Happiness is fleeting and beyond my control. Happiness is not a choice that one makes; it is something that happens to one. Happiness is an emotional response to circumstances. And happiness is not the goal. Joy, on the other hand, is a state in which I can choose to live. Joy is not erased or destroyed by pain or suffering or tears. And ultimately, joy can only come from being connected to the true joy-giver, Jesus Christ. Because, it is only through Him that we know there is way more to life than just what's here on earth. This knowledge is what can enable us to choose joy when life isn't going like we think it should. Or as Anne Shirley would say, there is so much more 'scope for imagination' if we just look past our immediate circumstances and focus on our eternal circumstances. (Can you tell I'm reading Anne of Green Gables to A and P?)

Friday, August 08, 2008

More scenes from our vacation this past week

We had a wonderful week up in Michigan at J's aunt and uncle's home. Here's some other things we enjoyed:

Reading...

Picking blueberries (although some of the shorter family members did more eating than picking)...

"Surfing"...
and shucking corn...


Rub-a-Dub-Dub, Three Men in a Tub

More accurately, it is two boys in an inner tube, using smash rackets as paddles.
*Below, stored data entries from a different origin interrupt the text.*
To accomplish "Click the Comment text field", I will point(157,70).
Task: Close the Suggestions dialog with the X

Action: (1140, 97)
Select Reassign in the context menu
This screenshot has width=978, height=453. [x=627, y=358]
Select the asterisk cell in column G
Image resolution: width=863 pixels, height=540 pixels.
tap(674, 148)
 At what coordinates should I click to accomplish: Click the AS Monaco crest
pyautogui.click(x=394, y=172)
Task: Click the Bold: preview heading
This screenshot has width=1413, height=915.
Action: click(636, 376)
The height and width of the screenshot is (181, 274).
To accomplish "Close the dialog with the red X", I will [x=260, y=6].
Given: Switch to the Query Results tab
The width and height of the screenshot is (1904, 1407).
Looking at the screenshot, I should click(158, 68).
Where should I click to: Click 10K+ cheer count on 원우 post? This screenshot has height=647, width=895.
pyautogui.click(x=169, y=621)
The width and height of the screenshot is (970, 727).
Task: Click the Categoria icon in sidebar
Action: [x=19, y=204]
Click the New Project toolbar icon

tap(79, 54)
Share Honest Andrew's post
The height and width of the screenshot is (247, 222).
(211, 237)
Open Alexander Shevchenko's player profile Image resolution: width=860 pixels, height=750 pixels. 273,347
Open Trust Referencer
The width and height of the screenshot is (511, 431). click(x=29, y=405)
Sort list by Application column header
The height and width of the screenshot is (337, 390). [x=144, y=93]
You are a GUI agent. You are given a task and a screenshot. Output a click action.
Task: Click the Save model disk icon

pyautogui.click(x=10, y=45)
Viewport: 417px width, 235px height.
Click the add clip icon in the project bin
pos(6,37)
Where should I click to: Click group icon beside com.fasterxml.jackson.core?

Here is the third "man", left on shore, wishing he could go to sea as well.

Saturday, August 02, 2008

Two months....already?!

I know that K has been home for only two months. I mean, I was there in Vietnam when we first met him, for heaven's sake. But even now, with so little time together, I feel as though he has always been in our family. K's transition has been one of those hearts and puppies adoption stories, with everyone falling in love and everything all happy. With our two adoptions, we have experienced two absolute extremes. I'm glad I did the hard one first. I appreciate the easy one that much more. To sum it up, K is a joy.

K also continues to make huge developmental strides...his therapists are all very impressed. We call them the "play ladies". There are too many of them to try and differentiate between them when talking to the children, so if a play lady is coming, a child will ask what toys she brings to identify which one. And since I am something of a compulsive learner, especially if it is one of my favorite areas (raising children), I have found the play lady times to be fascinating. I love picking up new tips and ideas. Before I hit 'publish', I will share one with you. If any of you have children with maintaining a correct grip on crayons and pencils (or writing sticks as they are often referred to around here), one of the play ladies introduced me to crayon rocks. We are all in love with these. Essentially they are soy-based crayons in the shape of rocks. The color goes on very smoothly and because of their shape, the child has no choice but to use the correct hand position. (A tripod hold, if you want to hear some of my new jargon.) We've ordered some more, since the three crayons (rocks?) the play lady gave us have been nearly used up. They are one of those great items that are both really fun to use and good for you.

Alright, end of commercial. Time to start the day. The masses of hungry children are starting to hover closer and closer, making it increasingly difficult to think and type.